[RFC v1] [GSoC] Add test for -l/--syscall-limit option

Dmitry V. Levin ldv at strace.io
Sat Feb 25 21:04:31 UTC 2023


On Sat, Feb 25, 2023 at 09:47:34PM +0530, Sahil Siddiq wrote:
> On Friday, 24 February 2023 23:45:58 IST Dmitry V. Levin wrote:
[...]
> > Note that your --syscall-limit implementation detaches from the parent
> > process in a way that causes it to be killed by strace with SIGTERM,
> > so the remaining code is not reached.  I'm not sure you planned to
> > implement --syscall-limit this way, and I'm doubt that users would
> > expect such behavior.  This is also in contrast with --detach-on=execve
> > which also detaches its tracee but doesn't kill it, see detach_on_execve
> > handling in maybe_allocate_tcb().
> 
> No, it wasn't my intention to kill the tracee with SIGTERM on detaching.

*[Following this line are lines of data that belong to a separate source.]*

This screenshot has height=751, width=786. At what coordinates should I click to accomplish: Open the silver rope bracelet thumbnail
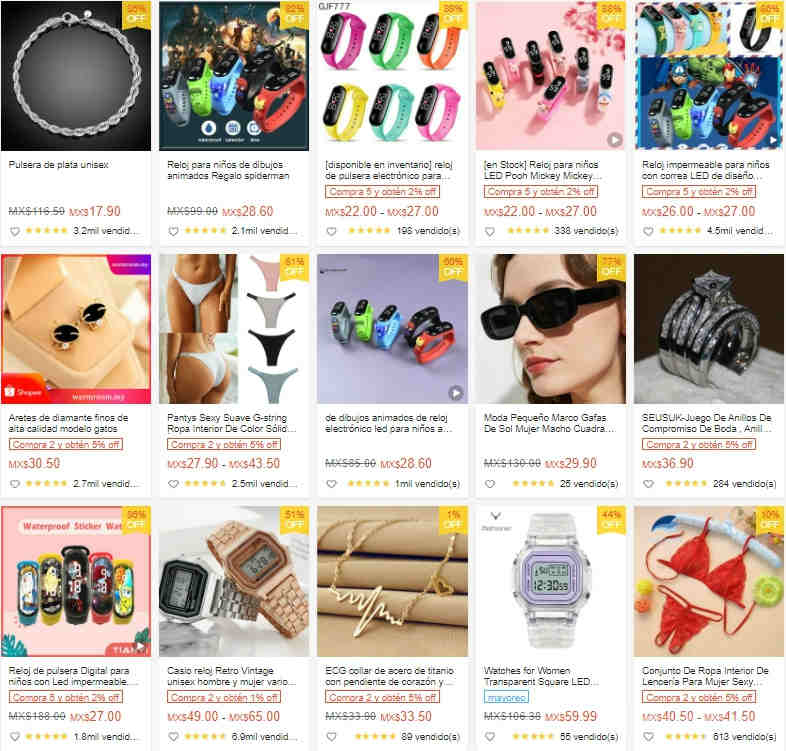point(76,76)
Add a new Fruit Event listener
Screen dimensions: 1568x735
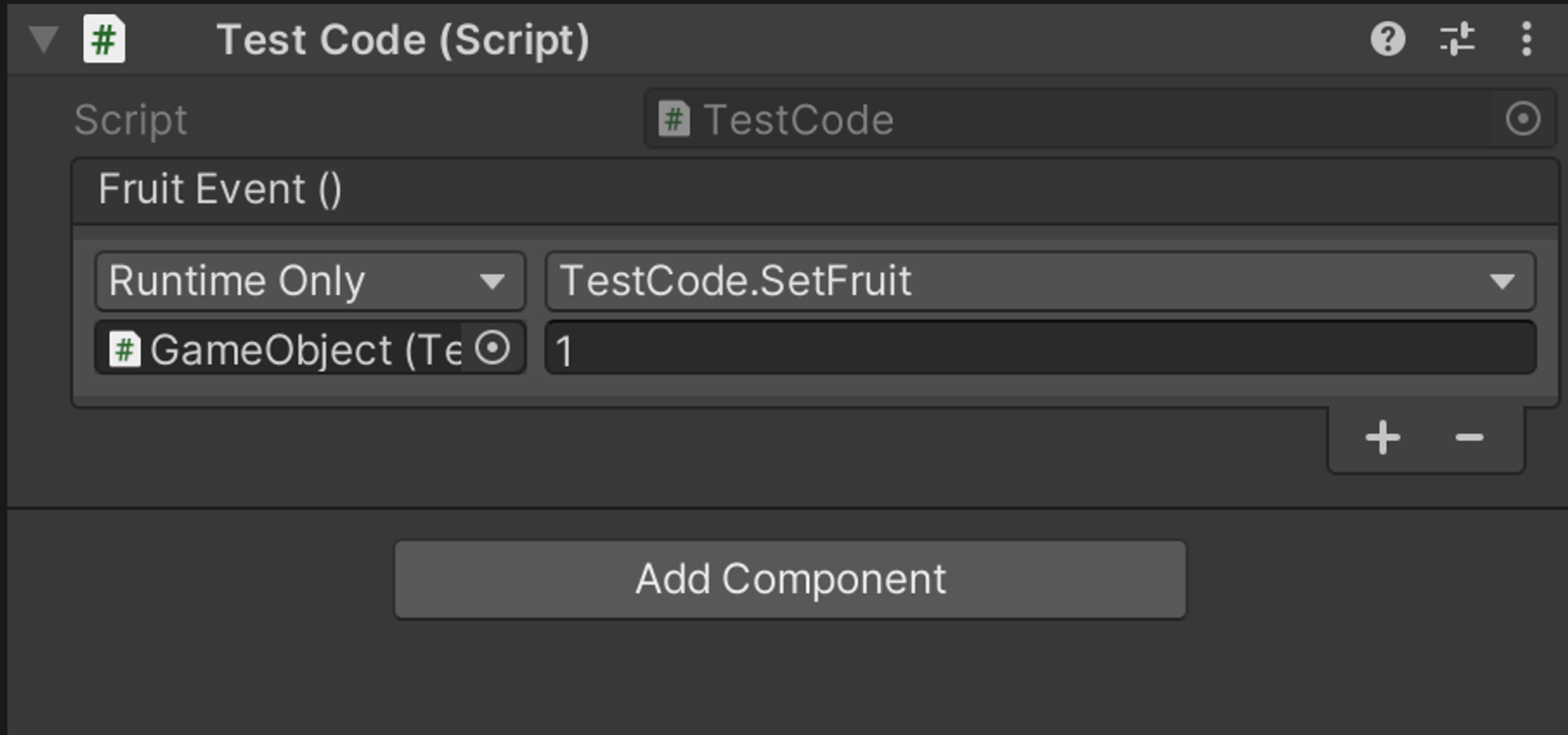[1382, 438]
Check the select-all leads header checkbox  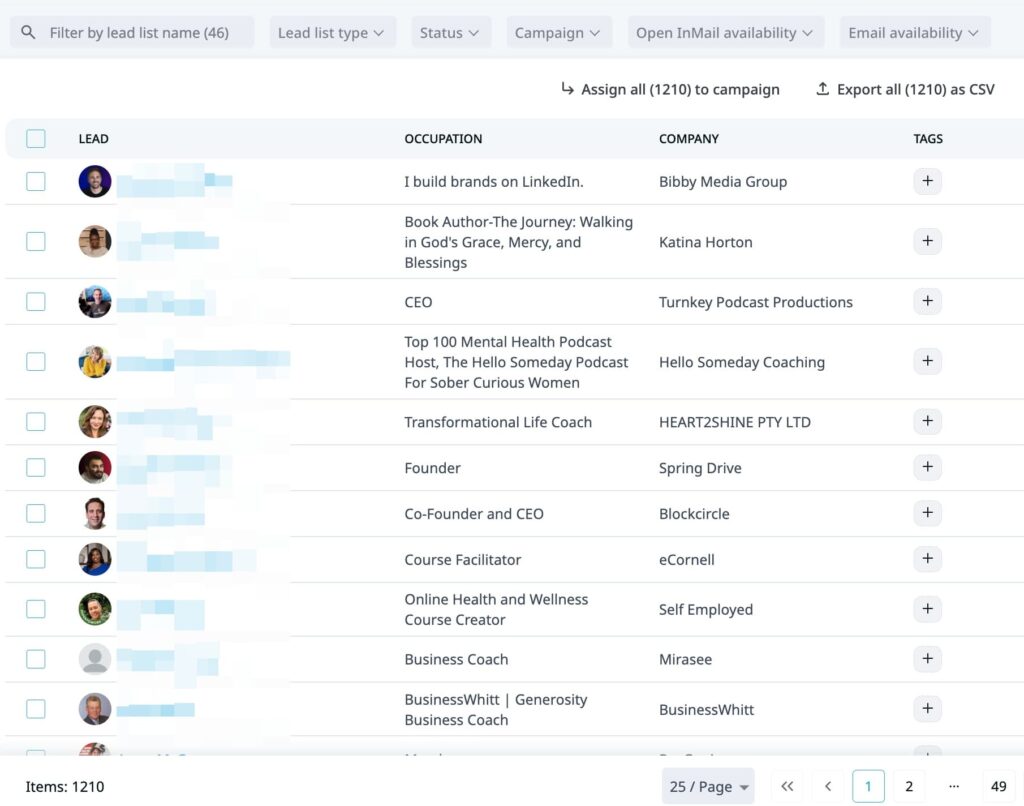point(36,139)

I'll take
> a look at --detach-on=execve to understand the detaching process better.
> 
> > > +       printf("+++ exited with 0 +++\n");
> > > +
> > > +       ppid = getpid();
> > > +       ppid = getppid();
> > > +       printf("%u getpid() = %d\n", pid, pid);
> > > +       printf("%u getppid() = %d\n", pid, ppid);
> > > +       printf("+++ exited with 0 +++\n");
> > > +       return WEXITSTATUS(status);
> > > +}
> >
> > So this code works unless executed under strace --syscall-limit.
> 
> Yes, this is what I expect when a process is started under strace with the
> --syscall-limit option (strace --syscall-limit=NUMBER process). But if the
> process is already running as a stand-alone process, and strace is attached
> to the process via the -p option, then I would expect the process to run to
> completion normally even after getting detached from strace.

When strace terminates, it detaches from all its tracees, but it also
terminates the process it started.  Besides that, it doesn't try to
terminate any other tracee.  See cleanup() for details.